Sierpinski with divs and CSS


A simple construction with plain Javascript and CSS can be seen here.  It is part of my push to make examples that have a few prerequisites.  In this case, ES6 Javascript, CSS, and HTML.  I make use of divs as the main graphical elements. This chunk of code

    function iterate(el){  
        [[1,1],[1,-1],[-1,1]].forEach(x=> {
            let newEl = el.cloneNode();
            newEl.style["transform"]=
                `scale(0.5) 
                 translate(${x[0]*el.offsetWidth/2}px,
                ${x[1]*el.offsetHeight/2}px)`;
            el.appendChild(newEl);
        });
    }
adds three shifted elements, a quarter of the original's size. Each shift is relative to the center of the original, corresponding to all the corners excluding the upper-left corner, which would be the [-1,-1] .

After thee iterates, there are 27 equally small divs as seen below and to the left. To get the more attractive triangles on the right, a class, called half, transforms the appearance of the squares into triangles.


Essentially, the squares are 0x0 divs with a 100px border where as the triangles are divs with borders described in the CSS below
 
    .half{ /* the bottom right half of a 0x0 div */
        border-bottom:100px solid rgba(0,0,255,0.3);
        border-right:100px solid rgba(0,0,255,0.3);
        border-left:100px solid transparent;
        border-top:100px solid transparent;
    }



A further bit of CSS transforms the outer square into a rhombus which transforms the blue part into an equilateral triangle. The class rhomb below skews the shape putting the vertical lines into a 30 degree lines going to the right and squashes the vertical so that the length of the skewed vertical lines are the same as the horizontal lines. The shift (translate) puts bottom horizontal line approximately where the original was.

    .rhomb { 
        transform:skew(30deg) scale(1,0.866) translate(-58px,0);
    }

To further show off this div construction of this pattern, a Button is used to highlight how each div sits in other divs. The Button

        <button onclick="show()">show divs</button>

On button presses, the highlight class is either added or removed from special divs (div.done).

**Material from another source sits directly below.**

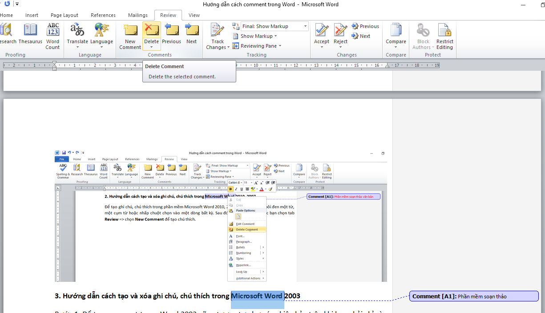Toggle Track Changes on
545x313 pixels.
(218, 31)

function show(){ // toggles whether the borders are shown in iterations
    let toggle = document.getElementsByClassName("highlight").length > 0;
    Array.from(document.getElementsByClassName("done")).forEach(x=>{ 
        if (toggle) x.classList.remove("highlight");
        else  x.classList.add("highlight");
    });
}

Style can be used to suggest its construction. Above, the stacked shaded backgrounds reveal how many divisions a particular regions is included in. Adding a border to each div can better show how the construction was achieved.

    .highlight { 
        border:2px red solid; 
        background:rgba(220,220,100,0.2);
    }

This code can be a simplified by a Javascript library or framework with  complication of having to something else to learn  and potentially having to later switch if something better or more popular comes along.